*** Material for this task Section Begins ***

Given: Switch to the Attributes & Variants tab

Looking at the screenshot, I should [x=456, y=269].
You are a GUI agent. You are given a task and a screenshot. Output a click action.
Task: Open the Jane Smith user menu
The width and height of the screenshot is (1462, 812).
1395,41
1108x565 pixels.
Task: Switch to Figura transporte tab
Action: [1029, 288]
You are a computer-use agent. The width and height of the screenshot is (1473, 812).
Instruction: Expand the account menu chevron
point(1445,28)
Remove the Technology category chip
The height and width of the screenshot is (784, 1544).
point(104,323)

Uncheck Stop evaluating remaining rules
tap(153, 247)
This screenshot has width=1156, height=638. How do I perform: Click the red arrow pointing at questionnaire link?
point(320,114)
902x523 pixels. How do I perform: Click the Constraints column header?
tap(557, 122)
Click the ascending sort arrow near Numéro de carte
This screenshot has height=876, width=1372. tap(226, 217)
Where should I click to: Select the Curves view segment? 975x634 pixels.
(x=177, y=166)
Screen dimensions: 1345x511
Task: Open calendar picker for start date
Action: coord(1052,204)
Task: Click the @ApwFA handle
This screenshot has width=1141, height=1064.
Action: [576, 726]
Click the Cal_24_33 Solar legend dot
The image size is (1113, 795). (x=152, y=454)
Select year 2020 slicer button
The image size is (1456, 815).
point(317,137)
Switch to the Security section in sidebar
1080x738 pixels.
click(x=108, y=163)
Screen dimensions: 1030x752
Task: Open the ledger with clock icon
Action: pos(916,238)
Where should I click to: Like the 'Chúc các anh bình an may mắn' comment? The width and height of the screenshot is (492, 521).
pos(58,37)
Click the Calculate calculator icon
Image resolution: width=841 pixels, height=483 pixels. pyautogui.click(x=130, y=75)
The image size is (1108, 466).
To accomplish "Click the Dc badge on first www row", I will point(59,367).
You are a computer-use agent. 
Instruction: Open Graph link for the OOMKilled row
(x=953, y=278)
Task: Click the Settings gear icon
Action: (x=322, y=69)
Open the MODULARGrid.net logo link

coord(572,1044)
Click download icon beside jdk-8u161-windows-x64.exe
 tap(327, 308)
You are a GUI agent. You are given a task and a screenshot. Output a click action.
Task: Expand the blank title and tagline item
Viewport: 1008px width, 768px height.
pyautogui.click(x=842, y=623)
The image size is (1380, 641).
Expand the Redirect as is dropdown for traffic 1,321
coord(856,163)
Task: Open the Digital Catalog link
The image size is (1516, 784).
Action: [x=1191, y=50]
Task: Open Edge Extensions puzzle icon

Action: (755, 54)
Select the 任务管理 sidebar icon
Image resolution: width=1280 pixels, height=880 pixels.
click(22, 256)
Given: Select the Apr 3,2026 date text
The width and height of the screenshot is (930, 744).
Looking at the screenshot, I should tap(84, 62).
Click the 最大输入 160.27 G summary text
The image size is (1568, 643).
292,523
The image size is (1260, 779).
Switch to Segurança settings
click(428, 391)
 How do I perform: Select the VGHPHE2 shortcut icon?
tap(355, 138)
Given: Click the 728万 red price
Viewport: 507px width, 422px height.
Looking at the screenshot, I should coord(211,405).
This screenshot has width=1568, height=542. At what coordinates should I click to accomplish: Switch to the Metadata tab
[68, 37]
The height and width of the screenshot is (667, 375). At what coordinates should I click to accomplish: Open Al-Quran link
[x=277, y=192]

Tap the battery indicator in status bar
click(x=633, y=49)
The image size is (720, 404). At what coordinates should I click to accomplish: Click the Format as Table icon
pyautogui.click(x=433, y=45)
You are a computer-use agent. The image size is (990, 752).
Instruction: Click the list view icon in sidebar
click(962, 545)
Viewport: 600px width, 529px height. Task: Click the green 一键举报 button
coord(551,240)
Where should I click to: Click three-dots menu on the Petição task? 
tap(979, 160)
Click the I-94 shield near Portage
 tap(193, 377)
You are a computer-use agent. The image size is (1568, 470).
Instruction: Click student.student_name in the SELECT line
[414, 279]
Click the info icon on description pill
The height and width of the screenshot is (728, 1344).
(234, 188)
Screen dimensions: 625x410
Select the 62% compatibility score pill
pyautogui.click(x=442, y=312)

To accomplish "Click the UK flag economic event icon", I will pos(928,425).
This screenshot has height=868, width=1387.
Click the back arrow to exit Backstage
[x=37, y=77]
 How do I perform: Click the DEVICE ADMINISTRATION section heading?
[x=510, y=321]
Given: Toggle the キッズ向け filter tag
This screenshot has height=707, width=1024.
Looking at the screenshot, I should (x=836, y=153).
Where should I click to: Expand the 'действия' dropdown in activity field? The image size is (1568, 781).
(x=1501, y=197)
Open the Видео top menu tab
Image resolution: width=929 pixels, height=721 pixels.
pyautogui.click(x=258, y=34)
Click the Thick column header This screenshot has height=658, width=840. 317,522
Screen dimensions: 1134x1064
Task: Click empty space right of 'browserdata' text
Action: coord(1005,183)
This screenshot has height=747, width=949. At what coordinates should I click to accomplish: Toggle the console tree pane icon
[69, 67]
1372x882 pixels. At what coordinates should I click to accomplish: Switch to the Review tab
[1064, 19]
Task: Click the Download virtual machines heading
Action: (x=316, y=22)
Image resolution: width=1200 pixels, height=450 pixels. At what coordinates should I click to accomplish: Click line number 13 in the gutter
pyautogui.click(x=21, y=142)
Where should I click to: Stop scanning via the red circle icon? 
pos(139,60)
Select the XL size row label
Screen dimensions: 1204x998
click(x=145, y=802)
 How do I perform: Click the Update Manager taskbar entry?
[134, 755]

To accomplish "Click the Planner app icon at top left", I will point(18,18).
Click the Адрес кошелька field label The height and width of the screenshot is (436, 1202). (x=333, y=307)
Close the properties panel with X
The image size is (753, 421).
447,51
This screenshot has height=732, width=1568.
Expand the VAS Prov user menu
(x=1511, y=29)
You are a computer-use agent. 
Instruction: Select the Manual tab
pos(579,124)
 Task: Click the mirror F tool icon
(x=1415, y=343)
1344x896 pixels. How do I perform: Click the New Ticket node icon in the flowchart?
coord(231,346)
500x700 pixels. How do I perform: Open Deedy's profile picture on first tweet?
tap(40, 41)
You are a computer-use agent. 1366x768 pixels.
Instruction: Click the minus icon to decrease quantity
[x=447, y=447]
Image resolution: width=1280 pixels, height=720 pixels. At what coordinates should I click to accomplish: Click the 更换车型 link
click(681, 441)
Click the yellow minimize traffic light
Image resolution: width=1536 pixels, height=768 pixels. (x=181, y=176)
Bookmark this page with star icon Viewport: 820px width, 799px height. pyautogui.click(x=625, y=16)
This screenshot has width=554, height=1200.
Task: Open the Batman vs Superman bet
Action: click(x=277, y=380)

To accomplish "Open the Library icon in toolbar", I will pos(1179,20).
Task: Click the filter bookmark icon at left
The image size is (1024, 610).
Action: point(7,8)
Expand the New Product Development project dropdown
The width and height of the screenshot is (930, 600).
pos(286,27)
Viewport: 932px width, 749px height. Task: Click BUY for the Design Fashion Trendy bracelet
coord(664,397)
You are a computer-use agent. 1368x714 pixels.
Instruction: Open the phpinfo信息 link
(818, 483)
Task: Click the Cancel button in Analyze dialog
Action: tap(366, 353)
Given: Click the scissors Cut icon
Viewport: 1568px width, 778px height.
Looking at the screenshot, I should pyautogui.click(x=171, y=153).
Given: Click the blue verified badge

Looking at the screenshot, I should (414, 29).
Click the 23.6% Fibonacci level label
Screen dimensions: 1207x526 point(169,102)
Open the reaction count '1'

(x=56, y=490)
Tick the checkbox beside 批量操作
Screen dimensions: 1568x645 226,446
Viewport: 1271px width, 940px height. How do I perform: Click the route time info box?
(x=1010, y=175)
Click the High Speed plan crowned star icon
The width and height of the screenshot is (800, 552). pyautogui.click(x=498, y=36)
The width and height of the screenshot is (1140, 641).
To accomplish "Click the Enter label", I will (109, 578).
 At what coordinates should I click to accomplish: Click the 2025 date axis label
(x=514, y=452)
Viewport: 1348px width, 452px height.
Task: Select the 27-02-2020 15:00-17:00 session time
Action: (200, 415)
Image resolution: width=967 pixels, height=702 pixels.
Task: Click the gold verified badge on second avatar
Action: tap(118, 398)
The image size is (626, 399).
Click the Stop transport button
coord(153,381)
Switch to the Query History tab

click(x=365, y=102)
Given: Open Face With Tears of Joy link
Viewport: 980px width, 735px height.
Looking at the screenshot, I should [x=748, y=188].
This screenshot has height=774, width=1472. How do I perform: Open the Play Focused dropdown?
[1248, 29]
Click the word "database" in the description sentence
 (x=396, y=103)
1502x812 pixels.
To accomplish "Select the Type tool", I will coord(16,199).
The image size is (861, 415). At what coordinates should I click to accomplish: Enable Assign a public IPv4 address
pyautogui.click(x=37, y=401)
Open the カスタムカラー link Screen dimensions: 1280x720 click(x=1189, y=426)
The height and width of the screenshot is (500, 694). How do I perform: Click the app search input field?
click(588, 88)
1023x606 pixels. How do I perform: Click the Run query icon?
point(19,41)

*** Material for this task Section Ends ***

Work to be completed
Return, unchanged, the run of lines above that opens with the line containing "You are a computer-use agent. The image size is (1568, 470)." and closes with the line containing "Screen dimensions: 625x410". Include both.

Completed exercise
You are a computer-use agent. The image size is (1568, 470).
Instruction: Click student.student_name in the SELECT line
[414, 279]
Click the info icon on description pill
The height and width of the screenshot is (728, 1344).
(234, 188)
Screen dimensions: 625x410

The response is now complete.